Une fracture de l'avant-bras en se protégeant
Le quadragénaire est ensuite conduit dans une salle de fouille par ces trois policiers. Mario a déclaré dans ses auditions avoir été frappé à plusieurs reprises par le même policier, qui a utilisé ses mains mais également sa matraque télescopique. "Si je ne m’étais pas protégé la tête avec mes bras, je serais mort", a-t-il déclaré à Libération. En sortant de la salle de fouille où il a passé près de cinq minutes avec les fonctionnaires, l'homme est conduit dans une cellule de garde à vue. Mario reçoit un nouveau coup au visage de la part du même policier, au moment de la fermeture de la porte de la cellule, sous les yeux des deux autres agents. Un coup qui lui aurait provoqué une plaie saignante au niveau d'une arcade sourcilière.
Un examen médical montrera que le gardé à vue souffre d'une fracture de l'avant-bras droit liée à un coup de matraque. Une blessure visible sur les images de vidéosurveillance publiées par Libération. L'homme a été sorti de sa cellule à 00h19 alors qu'il avait le visage en sang - manifestement à cause de sa blessure au visage -, pour être ausculté par un médecin. Avant d'être transporté à l'hôpital, il a été assis sur le banc au niveau du bureau du chef de poste. Mario est alors frappé à de multiples reprises par un quatrième policier. Il reçoit onze coups au total, tentant de se protéger comme il peut. Plusieurs autres fonctionnaires sont témoins des faits et s'amusent de la situation comme il est possible de les voir sur les images révélées par Libération. Mario a déposé plainte le lendemain et une enquête a été ouverte. Le parquet de Paris a saisi l'Inspection générale de la police nationale (IGPN).
Les images du déchaînement de violences subi par un homme dans un commissariat à Paris
Le 24/07, Mario a été placé en garde à vue. Avant-bras fracturé, coup de clé dans l’arcade sourcilière… @Libe révèle les graves violences dont il a été victime : https://t.co/0gIWKH81FY pic.twitter.com/rCwzw4MAPe
— Libération (@libe) September 19, 2024
Deux policiers ont reconnu avoir menti
Le premier policier ayant frappé Mario a lui aussi déposé une plainte contre lui dans la nuit, affirmant qu'il a dû le repousser car il était agressif. Ses deux collègues ont confirmé cette version dans leurs auditions. L'un d'entre eux est finalement revenu sur ses déclarations, avouant avoir menti. "Il [le premier policier] est venu me parler de ce qu’il avait dit dans sa plainte et on s’est mis d’accord pour que mes déclarations soient cohérentes avec les siennes", a déclaré cet agent. Le second policier a lui aussi fini par reconnaître avoir menti.

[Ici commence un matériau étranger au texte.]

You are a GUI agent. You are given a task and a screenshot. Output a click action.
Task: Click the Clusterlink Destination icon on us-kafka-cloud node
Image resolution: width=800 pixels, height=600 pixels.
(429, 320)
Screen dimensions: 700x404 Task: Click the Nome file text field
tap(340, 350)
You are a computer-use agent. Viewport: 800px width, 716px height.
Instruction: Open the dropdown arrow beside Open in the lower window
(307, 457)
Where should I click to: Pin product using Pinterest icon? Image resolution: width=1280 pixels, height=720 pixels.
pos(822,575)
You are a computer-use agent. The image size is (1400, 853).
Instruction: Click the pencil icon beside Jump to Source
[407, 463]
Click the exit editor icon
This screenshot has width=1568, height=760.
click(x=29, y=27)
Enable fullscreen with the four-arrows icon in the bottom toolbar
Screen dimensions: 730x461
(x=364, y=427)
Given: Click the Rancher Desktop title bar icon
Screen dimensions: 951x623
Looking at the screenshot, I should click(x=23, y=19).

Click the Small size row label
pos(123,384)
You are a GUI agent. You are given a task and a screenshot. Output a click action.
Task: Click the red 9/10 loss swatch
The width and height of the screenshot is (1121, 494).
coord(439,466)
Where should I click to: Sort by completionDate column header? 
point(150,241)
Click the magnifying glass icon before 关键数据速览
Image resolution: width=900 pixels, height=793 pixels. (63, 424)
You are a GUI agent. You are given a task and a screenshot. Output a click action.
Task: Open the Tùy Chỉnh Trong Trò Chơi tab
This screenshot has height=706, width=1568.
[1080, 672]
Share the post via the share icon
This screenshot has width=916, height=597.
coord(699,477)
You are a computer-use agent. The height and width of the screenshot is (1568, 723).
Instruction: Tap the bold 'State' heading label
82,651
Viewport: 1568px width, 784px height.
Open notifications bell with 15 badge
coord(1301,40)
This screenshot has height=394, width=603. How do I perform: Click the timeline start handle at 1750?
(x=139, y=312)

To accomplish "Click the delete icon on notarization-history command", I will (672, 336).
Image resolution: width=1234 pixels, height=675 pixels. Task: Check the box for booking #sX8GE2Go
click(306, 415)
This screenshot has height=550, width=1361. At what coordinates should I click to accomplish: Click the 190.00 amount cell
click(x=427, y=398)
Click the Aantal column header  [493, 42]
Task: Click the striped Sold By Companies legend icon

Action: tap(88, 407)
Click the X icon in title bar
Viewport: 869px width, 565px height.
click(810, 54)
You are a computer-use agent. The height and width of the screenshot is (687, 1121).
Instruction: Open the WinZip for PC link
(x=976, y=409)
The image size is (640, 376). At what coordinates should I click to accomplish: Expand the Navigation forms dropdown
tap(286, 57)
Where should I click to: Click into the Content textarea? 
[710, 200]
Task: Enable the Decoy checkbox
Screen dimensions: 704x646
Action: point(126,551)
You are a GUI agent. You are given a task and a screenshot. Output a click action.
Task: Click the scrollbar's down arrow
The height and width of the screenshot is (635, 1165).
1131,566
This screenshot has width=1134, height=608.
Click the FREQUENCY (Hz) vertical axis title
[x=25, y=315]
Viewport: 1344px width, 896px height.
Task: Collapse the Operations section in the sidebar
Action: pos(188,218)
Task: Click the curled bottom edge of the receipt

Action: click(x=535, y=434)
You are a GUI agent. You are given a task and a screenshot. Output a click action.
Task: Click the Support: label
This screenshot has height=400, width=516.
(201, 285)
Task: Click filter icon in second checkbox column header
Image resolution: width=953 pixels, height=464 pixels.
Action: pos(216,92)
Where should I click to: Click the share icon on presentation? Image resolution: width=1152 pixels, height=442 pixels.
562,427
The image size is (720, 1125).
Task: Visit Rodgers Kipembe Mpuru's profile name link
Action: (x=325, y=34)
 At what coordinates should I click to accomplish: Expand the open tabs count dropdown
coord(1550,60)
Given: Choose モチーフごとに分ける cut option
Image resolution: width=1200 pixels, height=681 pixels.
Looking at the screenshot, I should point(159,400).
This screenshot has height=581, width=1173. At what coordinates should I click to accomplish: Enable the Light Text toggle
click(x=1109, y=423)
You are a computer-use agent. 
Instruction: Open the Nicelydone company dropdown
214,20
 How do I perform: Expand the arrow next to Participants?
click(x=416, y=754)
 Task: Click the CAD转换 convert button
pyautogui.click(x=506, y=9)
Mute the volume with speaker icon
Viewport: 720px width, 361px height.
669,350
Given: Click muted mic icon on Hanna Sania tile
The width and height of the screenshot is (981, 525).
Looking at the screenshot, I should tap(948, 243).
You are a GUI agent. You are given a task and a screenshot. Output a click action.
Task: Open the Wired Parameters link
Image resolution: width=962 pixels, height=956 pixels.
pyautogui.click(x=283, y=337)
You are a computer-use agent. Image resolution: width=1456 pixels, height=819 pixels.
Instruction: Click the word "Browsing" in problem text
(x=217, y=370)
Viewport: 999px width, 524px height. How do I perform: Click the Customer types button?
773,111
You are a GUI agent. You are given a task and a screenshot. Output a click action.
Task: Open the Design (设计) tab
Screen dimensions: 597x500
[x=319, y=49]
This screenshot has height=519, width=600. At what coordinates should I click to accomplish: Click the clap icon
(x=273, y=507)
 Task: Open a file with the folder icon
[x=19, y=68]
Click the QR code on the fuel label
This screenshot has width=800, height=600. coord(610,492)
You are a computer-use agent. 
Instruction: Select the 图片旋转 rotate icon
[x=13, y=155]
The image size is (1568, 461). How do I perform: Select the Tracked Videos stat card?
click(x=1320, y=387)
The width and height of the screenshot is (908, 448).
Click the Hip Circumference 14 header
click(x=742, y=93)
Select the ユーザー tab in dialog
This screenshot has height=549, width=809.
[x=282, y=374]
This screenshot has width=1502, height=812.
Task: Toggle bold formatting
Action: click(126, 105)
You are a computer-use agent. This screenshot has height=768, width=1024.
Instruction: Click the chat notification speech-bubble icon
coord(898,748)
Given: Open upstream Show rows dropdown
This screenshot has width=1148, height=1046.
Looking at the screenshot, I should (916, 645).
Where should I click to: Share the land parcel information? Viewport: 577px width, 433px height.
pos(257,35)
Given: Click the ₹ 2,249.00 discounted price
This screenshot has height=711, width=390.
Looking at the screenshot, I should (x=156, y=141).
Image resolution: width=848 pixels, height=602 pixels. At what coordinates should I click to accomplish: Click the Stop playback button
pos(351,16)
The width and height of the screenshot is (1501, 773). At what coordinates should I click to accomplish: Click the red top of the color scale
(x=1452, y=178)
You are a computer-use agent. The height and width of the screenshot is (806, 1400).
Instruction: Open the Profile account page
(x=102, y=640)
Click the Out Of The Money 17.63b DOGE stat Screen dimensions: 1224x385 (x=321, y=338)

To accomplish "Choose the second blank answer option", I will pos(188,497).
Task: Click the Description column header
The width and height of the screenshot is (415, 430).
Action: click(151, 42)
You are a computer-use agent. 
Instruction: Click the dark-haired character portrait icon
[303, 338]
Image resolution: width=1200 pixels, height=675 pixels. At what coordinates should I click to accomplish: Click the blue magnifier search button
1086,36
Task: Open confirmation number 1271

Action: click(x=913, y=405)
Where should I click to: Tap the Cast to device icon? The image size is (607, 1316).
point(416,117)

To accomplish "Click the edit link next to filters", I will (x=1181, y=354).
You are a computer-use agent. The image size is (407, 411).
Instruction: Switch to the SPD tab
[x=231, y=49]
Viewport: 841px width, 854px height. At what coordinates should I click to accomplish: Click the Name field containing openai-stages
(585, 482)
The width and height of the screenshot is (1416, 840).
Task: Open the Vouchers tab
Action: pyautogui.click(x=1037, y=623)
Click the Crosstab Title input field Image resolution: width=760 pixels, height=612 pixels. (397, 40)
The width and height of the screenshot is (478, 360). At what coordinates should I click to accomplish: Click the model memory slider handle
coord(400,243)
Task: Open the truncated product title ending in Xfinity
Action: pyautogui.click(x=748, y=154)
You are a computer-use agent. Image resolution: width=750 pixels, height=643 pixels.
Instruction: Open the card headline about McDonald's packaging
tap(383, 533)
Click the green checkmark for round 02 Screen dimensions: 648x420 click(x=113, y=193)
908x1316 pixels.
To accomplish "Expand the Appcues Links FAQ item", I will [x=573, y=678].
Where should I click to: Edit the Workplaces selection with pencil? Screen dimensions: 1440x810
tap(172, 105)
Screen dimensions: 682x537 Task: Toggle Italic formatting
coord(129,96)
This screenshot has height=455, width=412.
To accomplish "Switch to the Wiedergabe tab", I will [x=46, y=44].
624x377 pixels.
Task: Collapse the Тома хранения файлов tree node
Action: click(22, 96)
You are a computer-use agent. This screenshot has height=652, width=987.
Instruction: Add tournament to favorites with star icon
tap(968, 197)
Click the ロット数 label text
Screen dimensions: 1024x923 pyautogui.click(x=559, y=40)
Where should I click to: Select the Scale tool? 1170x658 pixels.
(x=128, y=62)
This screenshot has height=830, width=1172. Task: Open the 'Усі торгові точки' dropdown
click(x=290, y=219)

Placé en garde à vue dans les locaux de l'IGPN, le premier policier de 32 ans qui a frappé Mario a reconnu lui avoir porté des coups de matraques télescopiques. "J’ai omis certains détails sans vouloir les cacher", a-t-il admis, avant de déclarer "regretter" les violences contre Mario, lorsqu'il a été confronté aux images de vidéosurveillance. "Je n’ai jamais pété les plombs comme cela", a déclaré ce fonctionnaire de la brigade nuit.
Les deux policiers qui ont porté des coups à Mario seront jugés au tribunal de Paris le 29 octobre prochain pour violences volontaires ayant entraîné une ITT supérieure à huit jours par personne dépositaire de l’autorité publique. Dans le cadre de leur contrôle judiciaire, ils ont reçu l'interdiction d'exercer leur métier de policier. La préfecture de police a précisé qu'une enquête administrative était en cours dans ce dossier.
Mario a été condamné pour l'outrage envers les gendarmes par la procédure simplifiée d'ordonnance pénale à 250 euros d’amende. L'enquête pour violences le visant a été classée sans suite.